Le recours massif au télétravail a accentué cette exposition. Des données sensibles transitent via des infrastructures situées hors du territoire national. Elles peuvent ainsi tomber sous le coup de lois extraterritoriales comme le Cloud Act, fragilisant la confidentialité des échanges publics.
L’État ne contrôle ni les serveurs ni les circuits de données. Cette situation est désormais considérée comme intenable. La souveraineté numérique doit sortir du discours pour devenir une réalité opérationnelle immédiate au sein des administrations.
Visio et Tchap deviennent les outils centraux de l’État pour sécuriser les échanges internes et réduire la dépendance étrangère
La réponse passe par le déploiement de solutions françaises. Visio s’appuie sur les serveurs sécurisés d’Outscale afin de garantir la protection des données. L’outil est déjà utilisé par quarante mille agents publics et doit monter en charge rapidement.

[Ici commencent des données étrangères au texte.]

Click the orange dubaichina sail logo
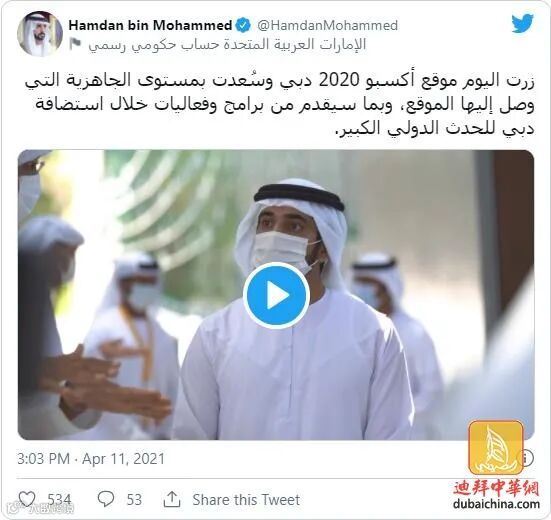This screenshot has height=520, width=551. 496,448
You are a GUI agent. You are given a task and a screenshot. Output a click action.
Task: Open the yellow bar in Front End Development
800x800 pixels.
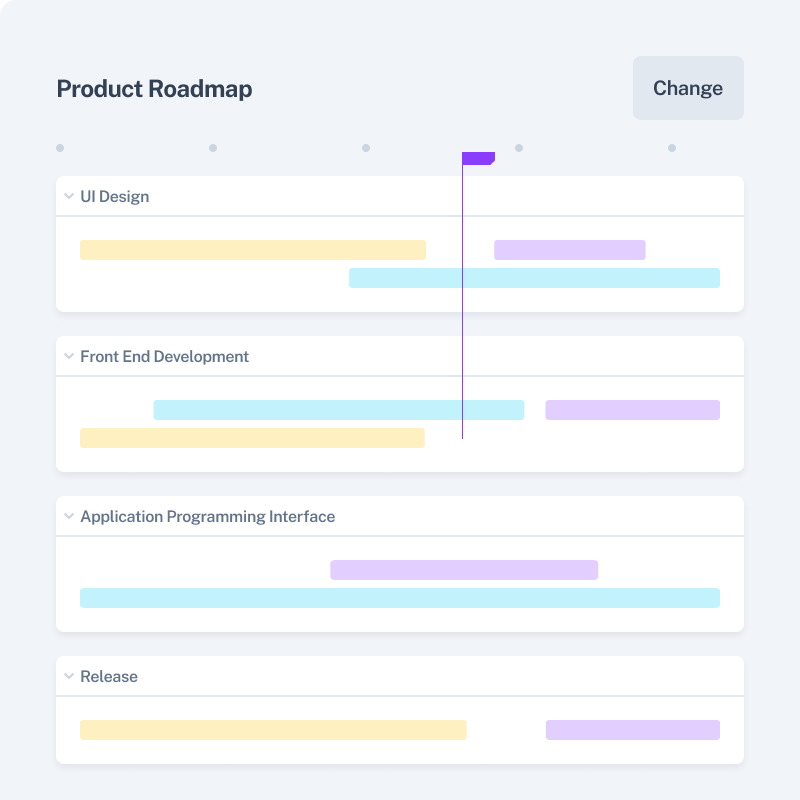click(252, 438)
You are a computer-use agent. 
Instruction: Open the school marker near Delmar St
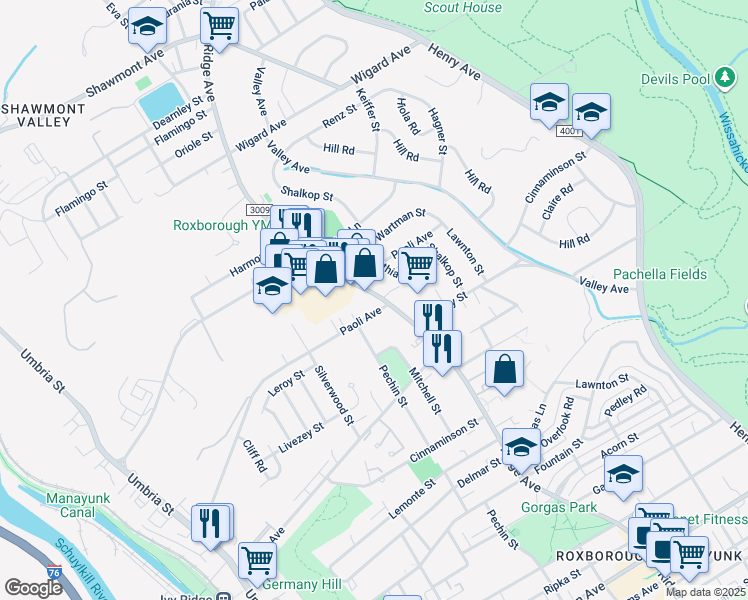pos(521,446)

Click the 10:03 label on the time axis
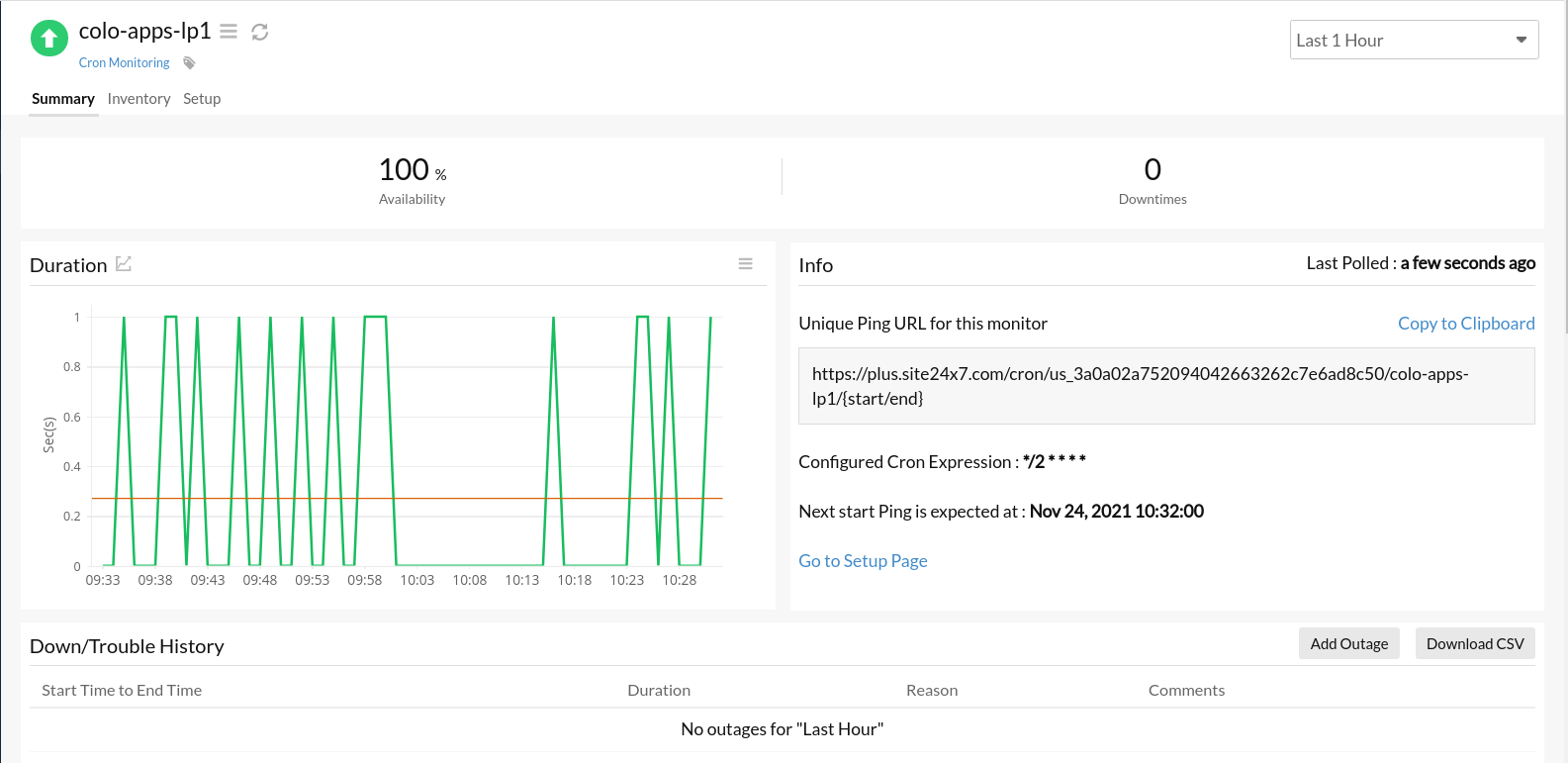(417, 580)
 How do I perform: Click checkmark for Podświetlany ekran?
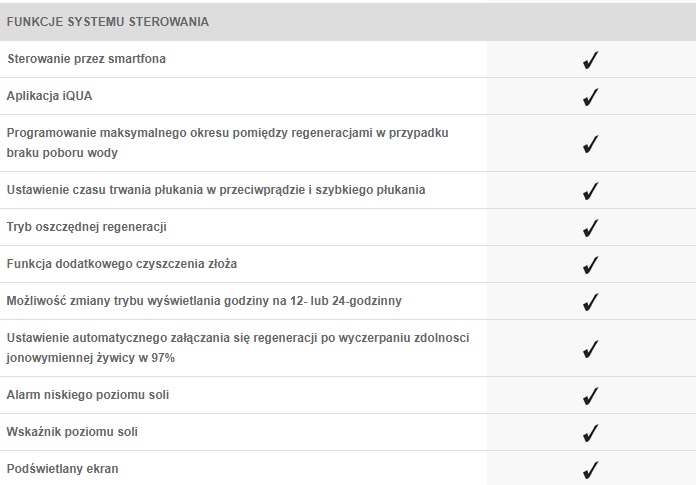pyautogui.click(x=590, y=469)
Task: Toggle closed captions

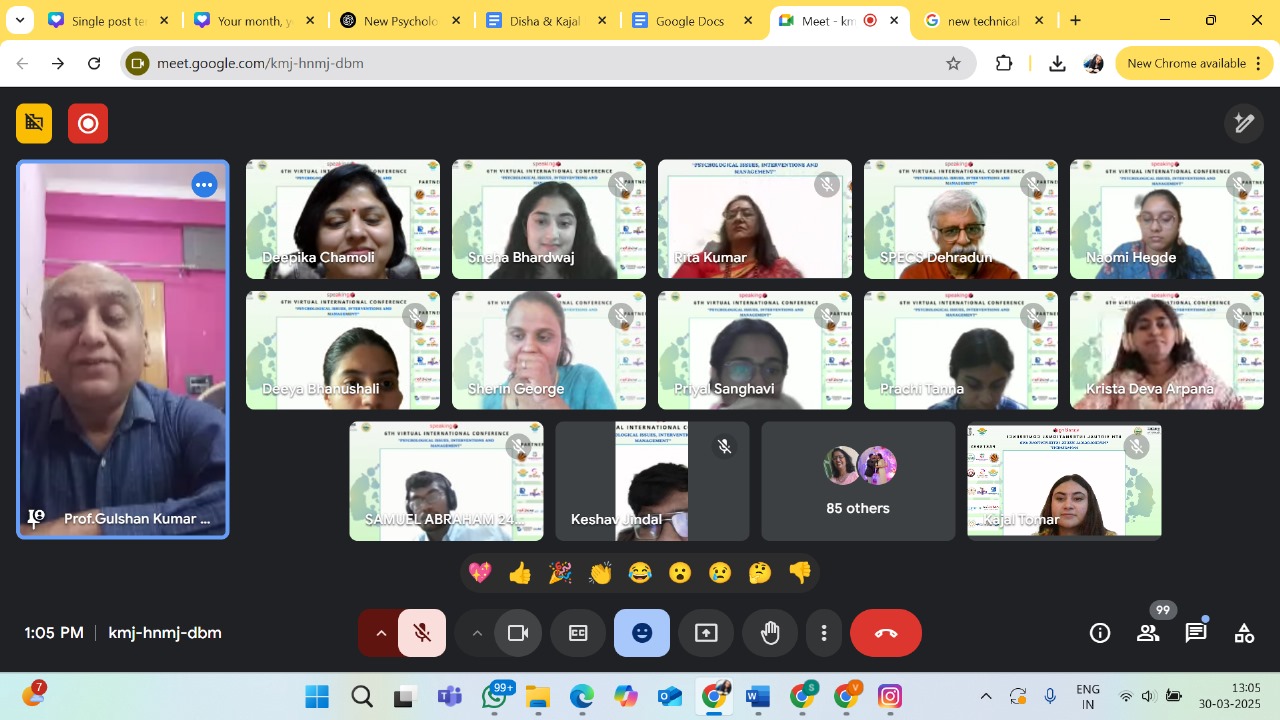Action: [578, 633]
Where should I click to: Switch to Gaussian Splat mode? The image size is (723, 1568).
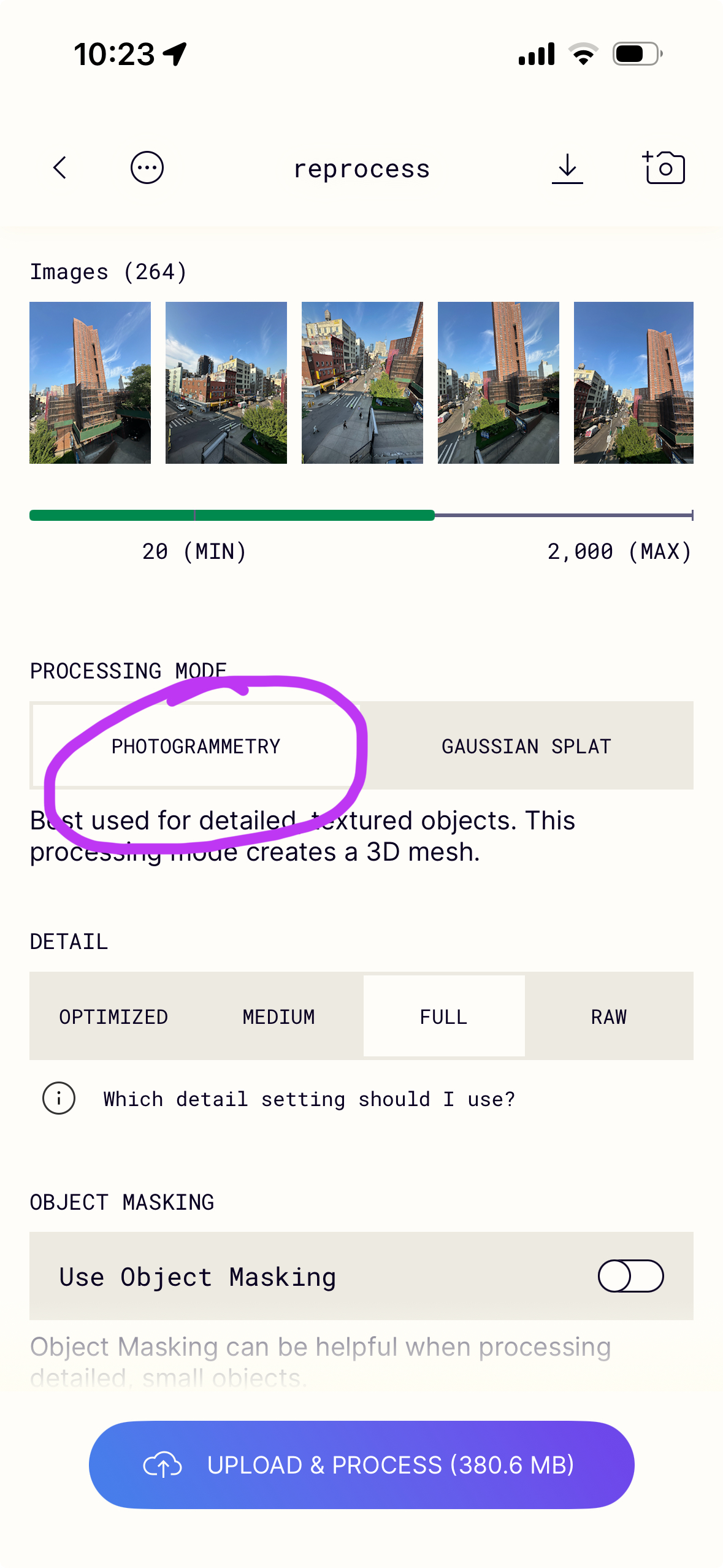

Il ne s’agit pas d’un simple substitut. Le logiciel propose des fonctions comme la transcription automatique et les comptes rendus sécurisés. Son usage deviendra obligatoire dans l’ensemble des ministères dans un délai de deux ans.
Messagerie, partage de fichiers et travail collaboratif : une offre française pensée pour couvrir tous les usages numériques
La stratégie ne se limite pas à la visioconférence. Les agents sont appelés à abandonner WhatsApp au profit de Tchap. Cette messagerie souveraine permet de sécuriser les échanges sensibles sans dépendre de serveurs étrangers.
Plusieurs entreprises françaises se regroupent également autour de la suite TOO22. Elle propose des outils collaboratifs comme le partage de documents. L’ensemble forme un environnement de travail sécurisé, conforme aux contraintes de l’administration.
Adoption des outils, résistances internes et enjeu de l’IA : les prochains défis de la souveraineté numérique française
Modifier les usages reste un obstacle majeur. La réputation et l’ergonomie des solutions étrangères ralentissent parfois l’adhésion. L’administration pourrait aller jusqu’à restreindre l’accès aux plateformes concurrentes pour imposer ces nouveaux standards.
Le ministre David Amiel anticipe aussi les mutations à venir. L’intelligence artificielle ne doit pas créer une nouvelle dépendance stratégique. L’Europe est appelée à développer ses propres solutions pour assurer une autonomie numérique durable.
Cette bascule ouvre une nouvelle phase pour l’État numérique. Reconstruire une souveraineté technologique demande constance et investissements. La France affirme sa volonté de bâtir une culture numérique indépendante, alignée avec ses intérêts stratégiques.